Now of course the Pandemic has it's role to play in this trend. As the years of lockdown bought society ever closer to their technology and the ways in which we can wring entertainment out of the jaws of boredom. Streaming services shot through the roof in subscribers (except Quibi) take-out services jumped from a niche luxury into an essential service and time-killer mobile games ingrained themselves further into the lives of ordinary, non-gamer, people. Only it seems that on the tail end of this lockdown, as everything begins to enter a state of relative normality, mobile gaming is not looking to drop off and relinquish this seized stranglehold as some others have, and the crash suddenly dawning upon Netflix isn't looking to spread to their shores anytime soon. This has been a springboard for the mobile market, launching them ever higher in the recognised global space.

But of course, this doesn't mean that traditional gaming is totally in the dust. In fact, 2021 was a fighting year for console revenue, as they reached a record high of $60 billion in revenue, although remember that 2021 was a new console release year, and that number would have been much higher if only the market had risen to meet the demand. Which it absolutely did not. Still, those sorts of numbers are enough to make traditional media look at themselves and wonder what they're doing wrong, whilst simultaneously making console developers look upwards at the mobile market and wonder what they're doing right. Gaming may be the 'now' of the entertainment industry (and maybe the movie industry as well with how SEGA are looking to prostitute out their brands) but with those sorts of numbers, mobile gaming is our sordid future.

And what do I mean by that? I mean that the influence over the norms of game design that mobile platforms enforce will bleed into generally accepted design the industry over. Remember that a lot of old industry heads who propagate the traditions of games that we love started as people playing those rudimentary games from yesteryear and dreaming big, whilst those coming into the market today are funnelling through the mobile space and taking the lessons they've learnt whilst working on those blunt-force money tenderisers.

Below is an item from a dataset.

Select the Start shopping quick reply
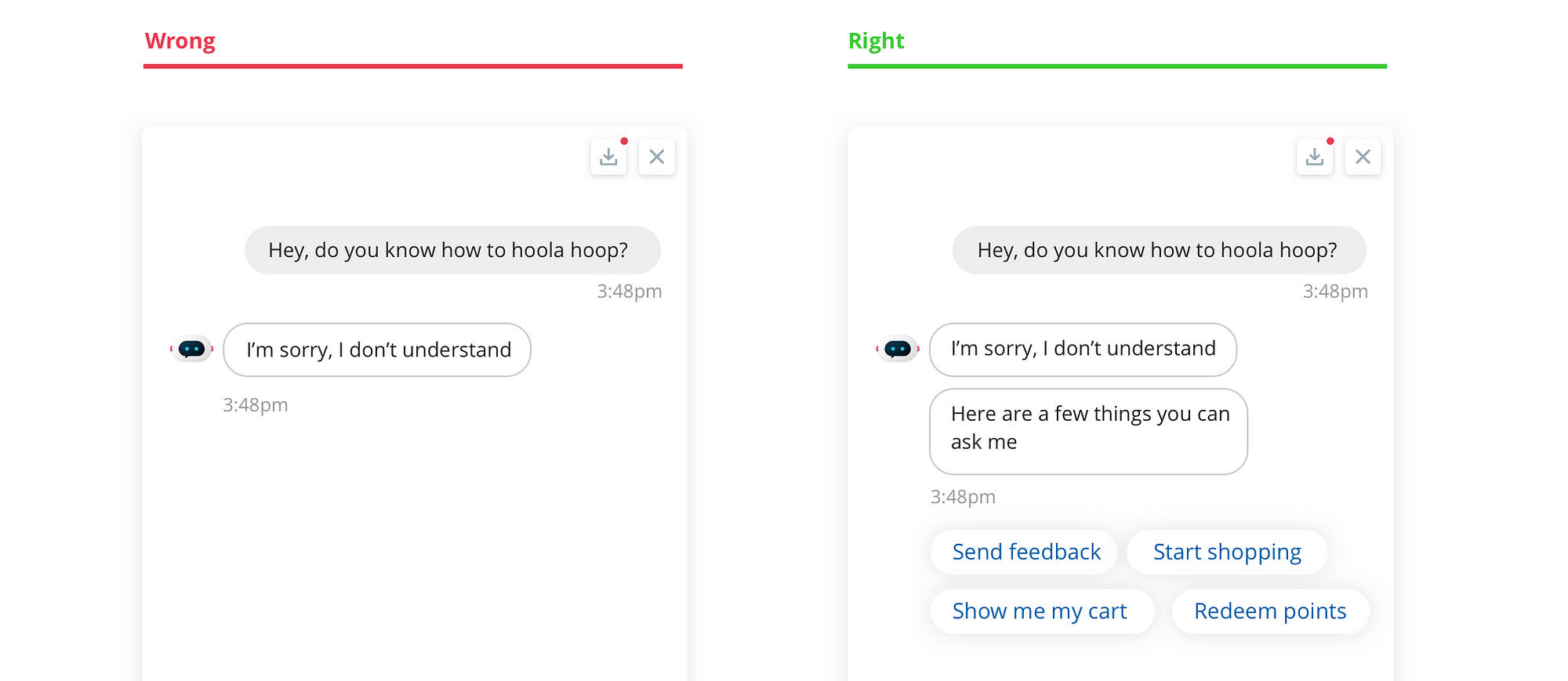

Designing problems to sell the solution? Mobile design 101. Flooding endless currencies and mismatched currency packs in order to confuse the audience? Mobiles games did it! How about the use of psychological manipulation tactics to tip the scales in favour of players buying premium packs? Mobile games should have a patent on that crap!

Of course that also means that all of the positive influences of the mobile market will bleed into console and PC gaming too, such as... the way that they... Okay, I'm drawing a blank: are there any positive practices that the mobile industry has bled onto everyone else? In a rare shade of optimism, I do think there's a slowly building wave of push-back against the worst of this bad adopters, sand it's a wave slowly rolling in with this coming generation of gamers that seem to come up wise to these sorts of schemes and largely unreceptive to mobile machinations. Ubisoft, EA, Square and others are learning this in the past year alone with enough failures to set your head spinning. Maybe that wave will continue onto the mobile market once that generation has settled over there too. Or maybe the trends we're seeing are anomalies and Sonic Origin's flogging of menu animations is our crystal ball glimpse into monetisation a year from now. It's a toss up.